After two decades, one San Jose community is still waiting for a vacant lot covered in dried grass and weeds to be transformed into a promised park.
A group of Alviso residents is working, without a permit, to improve a small portion of the plot of land, raising eyebrows in the community and at City Hall.
Over the past couple of weeks, resident Mark Espinoza, his son Marcos and several others have brought in heavy equipment to remove excess dirt and level out a strip of land along Grand Boulevard between Wilson Way and Trinity Park Drive. The strip is part of a roughly 3.3-acre parcel the city received from developer Irvine Company in 2000 to satisfy city parkland requirements when it built about 60 homes across the street.
The group of residents has also removed trash and cement chunks that had been dumped there, trimmed trees and planted flower seeds, Espinoza told San José Spotlight.
“I want to live in a nice community just like everybody else,” he said.
On Tuesday, a city code enforcement officer visited the site after receiving a complaint and questioned the group, but no citation was issued, according to city officials.
Because the parcel is city park land, San Jose’s Parks, Recreation and Neighborhood Services Department would likely take the lead on any potential citation or warning letter to Espinoza or the group, a city spokesperson said. Code enforcement typically handles issues on private property.
“I don’t think it’s a problem,” Espinoza said of the group’s unpermitted work. “I challenge the city to come down here and do some kind of penalty, or threat or arrest. Because I won’t stop.”
Daniel Lazo, a spokesperson for the city’s parks department, said San Jose understands the frustration of the residents, but added the work being done is unauthorized, is considered trespassing and could pose safety risks.

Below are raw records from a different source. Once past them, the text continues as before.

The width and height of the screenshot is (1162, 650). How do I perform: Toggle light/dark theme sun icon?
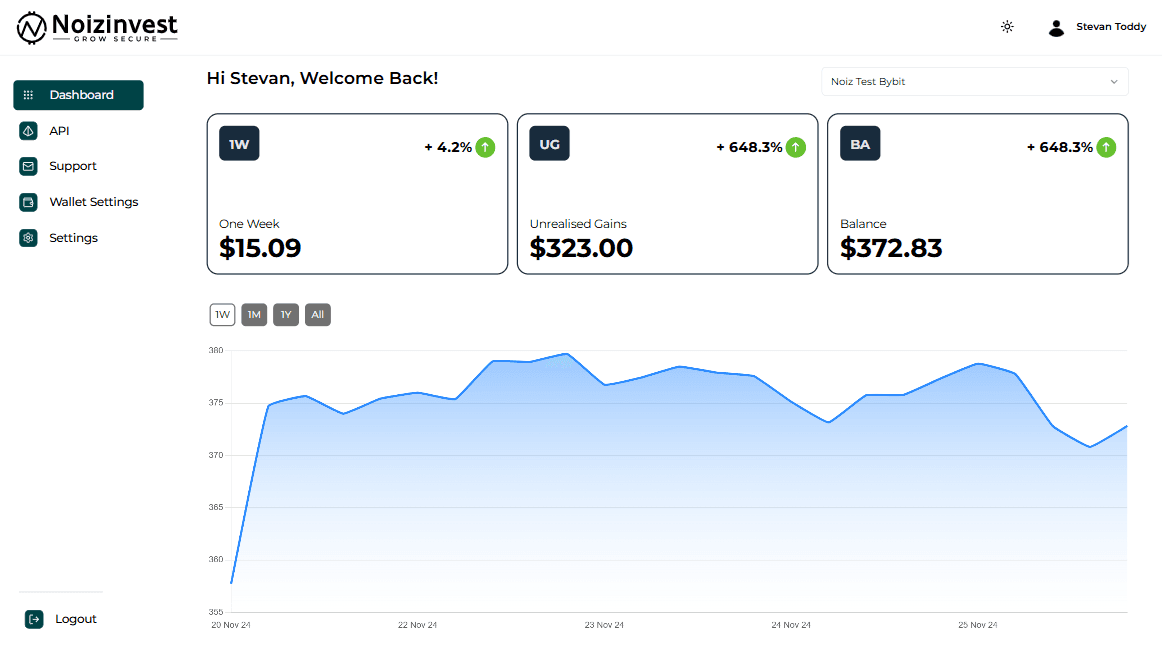[1007, 27]
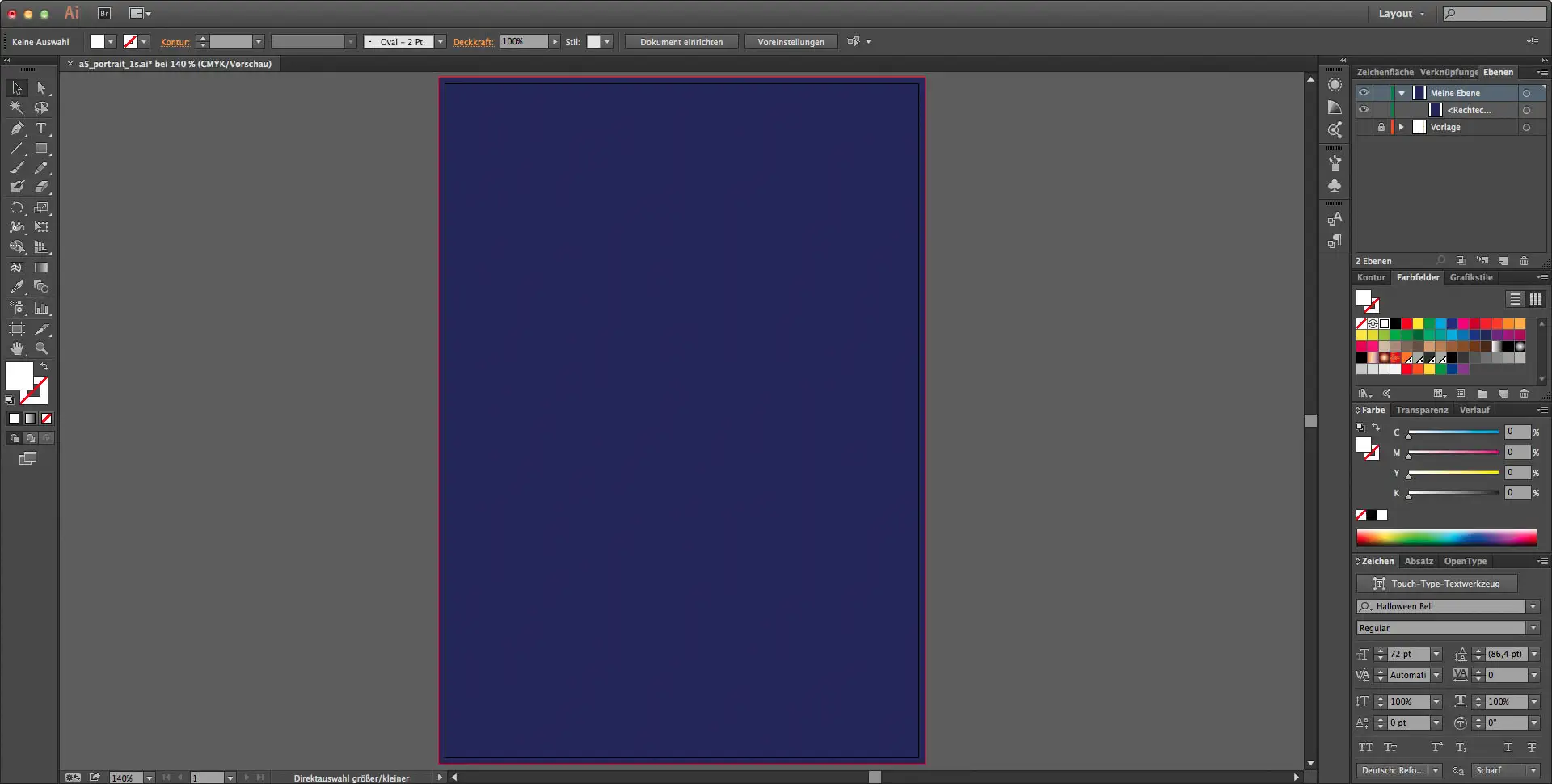1552x784 pixels.
Task: Open the zoom level dropdown at 140%
Action: click(x=150, y=778)
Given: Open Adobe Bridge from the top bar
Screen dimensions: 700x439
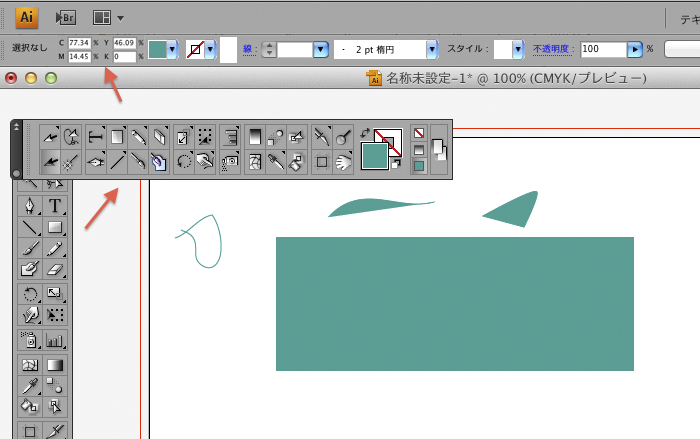Looking at the screenshot, I should coord(65,17).
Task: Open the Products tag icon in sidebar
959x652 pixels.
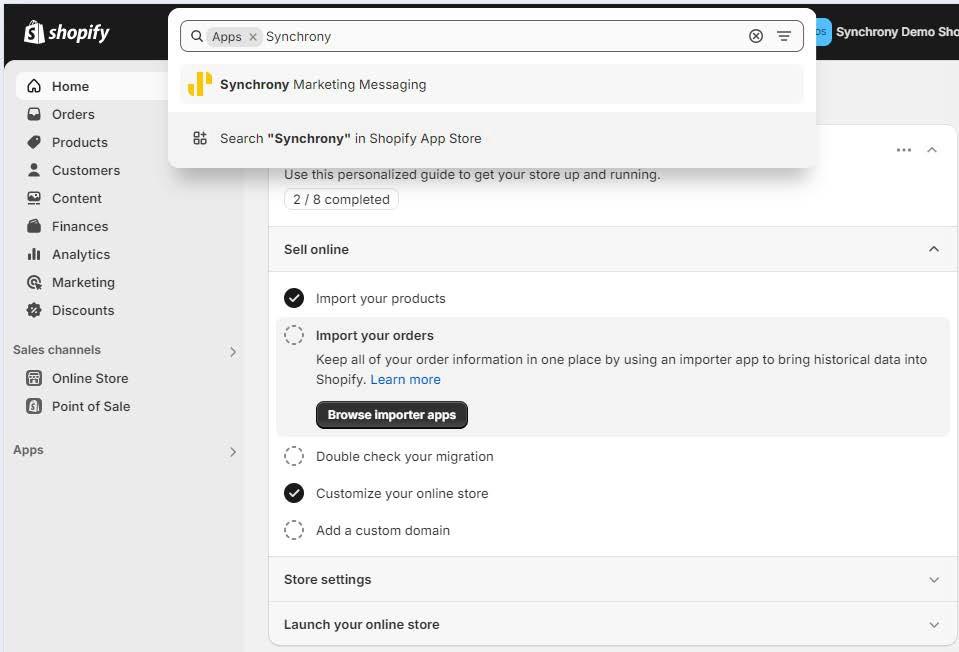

“Since this is knowingly unauthorized work, continued work will result in further enforcement. Our next steps are to issue a warning to the resident or residents involved,” Lazo told San José Spotlight.
Lazo said work needs to be done through a competitive bidding process to ensure it’s done safely and with city oversight.
Espinoza said he initially tried to go through District 4 Councilmember David Cohen’s office, which oversees Adopt-A-Park volunteer efforts, but was frustrated by the process that required an application and waiting period.
“We waited 20 something years for them to do something, why are we going to continue to wait for an application?” Espinoza said. “My kids were babies when the park should have been developed. They’re adults now.”
Espinoza has become something of a polarizing figure in Alviso, in part because of his involvement in numerous lawsuits trying to stop several developments in the area over the years, including Topgolf.
He has also lodged environmental challenges against two recent developments, a hotel and Second Harvest’s new food bank headquarters. He told San José Spotlight he plans to sue to try and stop those developments.
Espinoza said he’s doing the park work in the hopes the city will take notice and refocus on building the long overdue park on the land, though it’s unclear what will happen due to a lack of funding.
Decades of waiting
A 2018 city Master Plan Update for the park estimated it would cost roughly $14 million to overhaul the current Alviso Park and expand new park facilities across a total of 23 acres in the area, including the plot Espinoza is working on.
The city at the time said there was $450,000 available in capital improvement funds for the park plans. A charity, Santa Visits Alviso Foundation, run by Alviso advocate, property owner and Valley Water board member Richard Santos, has $272,000 which was intended to be used for Alviso Park improvements. The money came from a 2015 lawsuit settlement between a community group and developer Trammell Crow, which built three large warehouse facilities next to the existing park site and a school. The settlement also includes $60,000 for park maintenance annually for 20 years.
Santos told San José Spotlight he won’t release the money until the city shows him proof, such as a contract, that work will be done to build the new park.
Lazo, from the parks department, chalked up the lack of a park to a significant funding gap.
“What’s feasible to be done at the park, that’s currently being assessed by our capital projects team at this time,” he said.
Santos, a frequent critic of Espinoza, said he too is frustrated by the city’s broken promises to make a park there, but questions whether doing unsanctioned work is the best way to go.
“Who gives him the authority to do it? Is he doing it right? Does he have permits?” Santos told San José Spotlight. “You can’t take the law into your own hands, even though the city is neglectful.”
He said it’s ironic Espinoza is behind the effort, since he has brought environmental quality challenges to developments, often over concerns about air quality.